GOAL:
Reproduce word for word the stretch of data from the line containing "Viewport: 1148px width, 1063px height." through the line containing "[x=528, y=229]", including both of those lines.

Word and element location records:
╭──
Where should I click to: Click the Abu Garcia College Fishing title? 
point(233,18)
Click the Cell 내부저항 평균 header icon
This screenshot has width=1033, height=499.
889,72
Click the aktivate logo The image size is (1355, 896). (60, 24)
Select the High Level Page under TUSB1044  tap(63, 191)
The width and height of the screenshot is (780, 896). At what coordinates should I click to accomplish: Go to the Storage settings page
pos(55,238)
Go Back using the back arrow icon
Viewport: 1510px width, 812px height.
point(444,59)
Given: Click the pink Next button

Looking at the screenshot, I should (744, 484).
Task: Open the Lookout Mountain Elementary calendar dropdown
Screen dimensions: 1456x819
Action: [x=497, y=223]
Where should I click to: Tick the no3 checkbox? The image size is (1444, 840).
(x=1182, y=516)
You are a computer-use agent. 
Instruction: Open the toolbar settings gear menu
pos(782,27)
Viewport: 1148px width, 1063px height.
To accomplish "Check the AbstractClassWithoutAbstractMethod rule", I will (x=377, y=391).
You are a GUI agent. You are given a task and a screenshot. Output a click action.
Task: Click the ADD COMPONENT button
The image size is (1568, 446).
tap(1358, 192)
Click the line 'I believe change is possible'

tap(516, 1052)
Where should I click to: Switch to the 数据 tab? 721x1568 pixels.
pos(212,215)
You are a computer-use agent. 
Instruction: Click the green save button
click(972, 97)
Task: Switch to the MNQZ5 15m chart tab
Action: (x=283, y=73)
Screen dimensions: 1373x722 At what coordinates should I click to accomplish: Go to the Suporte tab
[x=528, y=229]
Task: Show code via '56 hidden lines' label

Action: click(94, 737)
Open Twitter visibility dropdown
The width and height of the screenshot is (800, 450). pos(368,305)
╰──
ANSWER:
Viewport: 1148px width, 1063px height.
To accomplish "Check the AbstractClassWithoutAbstractMethod rule", I will (x=377, y=391).
You are a GUI agent. You are given a task and a screenshot. Output a click action.
Task: Click the ADD COMPONENT button
The image size is (1568, 446).
tap(1358, 192)
Click the line 'I believe change is possible'

tap(516, 1052)
Where should I click to: Switch to the 数据 tab? 721x1568 pixels.
pos(212,215)
You are a computer-use agent. 
Instruction: Click the green save button
click(972, 97)
Task: Switch to the MNQZ5 15m chart tab
Action: (x=283, y=73)
Screen dimensions: 1373x722 At what coordinates should I click to accomplish: Go to the Suporte tab
[x=528, y=229]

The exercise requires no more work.